#### DATASET ####

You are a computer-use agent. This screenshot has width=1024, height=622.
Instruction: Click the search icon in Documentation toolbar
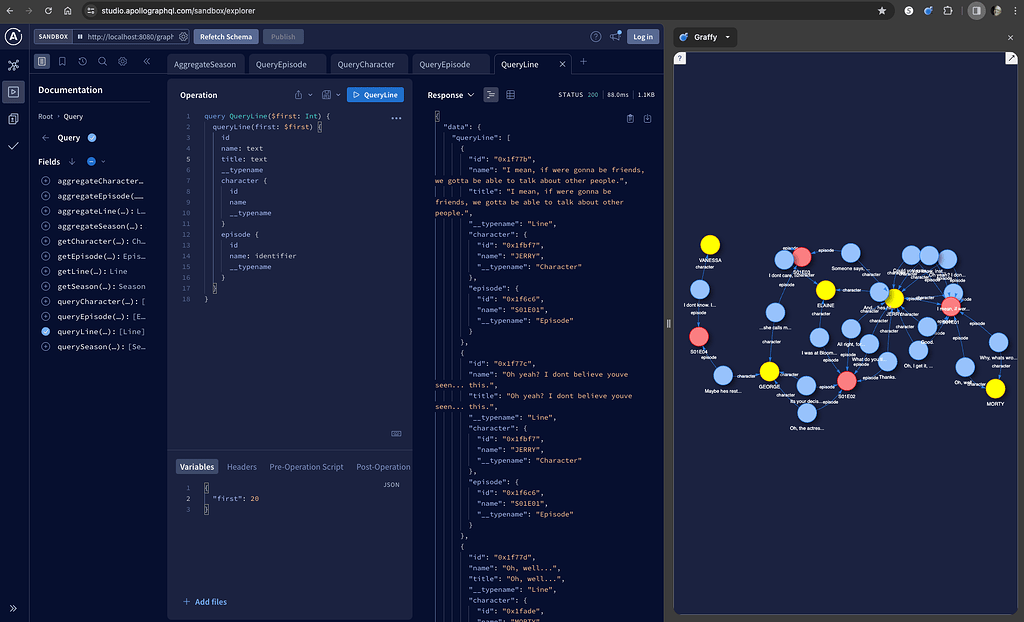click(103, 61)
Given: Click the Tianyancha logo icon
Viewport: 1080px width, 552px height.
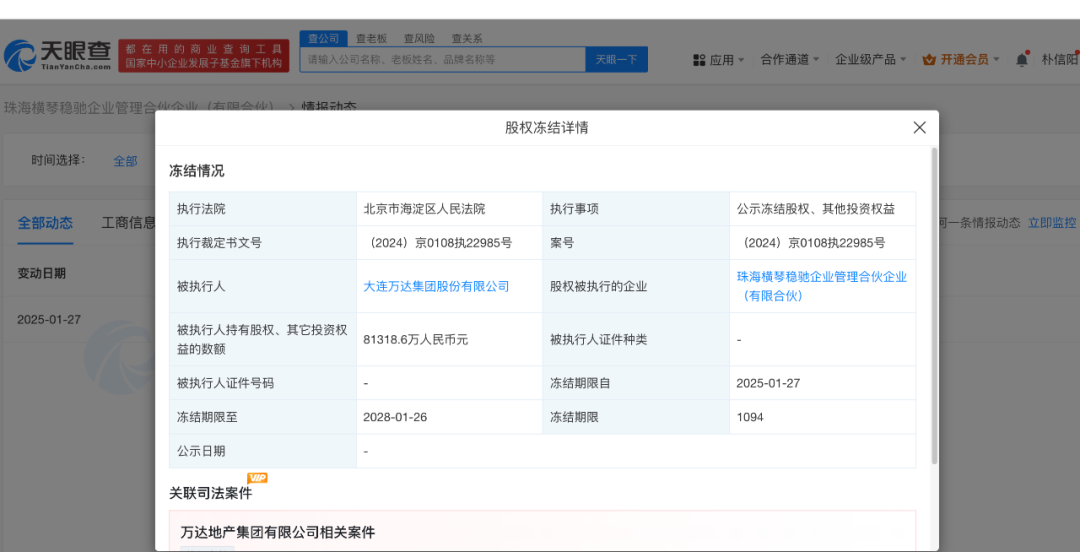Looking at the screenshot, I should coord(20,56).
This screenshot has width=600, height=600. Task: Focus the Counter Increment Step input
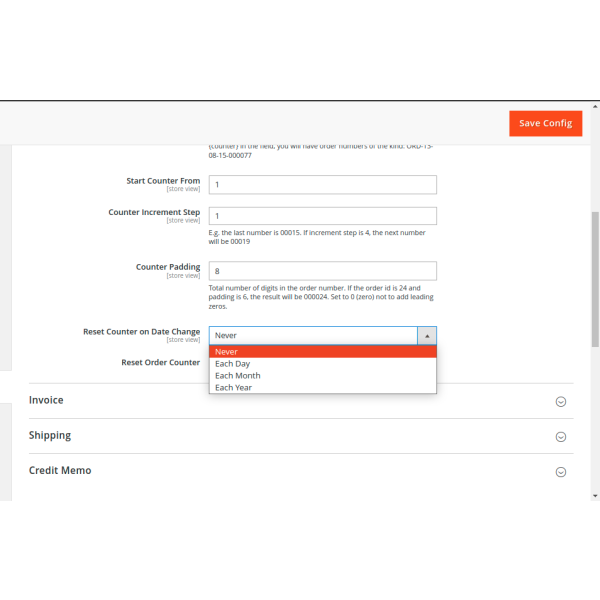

####

__TASK REQUIREMENTS__
Transcribe the records above exactly, without images.

__ANSWER BOX__
You are a computer-use agent. This screenshot has width=1024, height=622.
Instruction: Click the search icon in Documentation toolbar
click(103, 61)
Given: Click the Tianyancha logo icon
Viewport: 1080px width, 552px height.
Looking at the screenshot, I should coord(20,56).
This screenshot has width=600, height=600. Task: Focus the Counter Increment Step input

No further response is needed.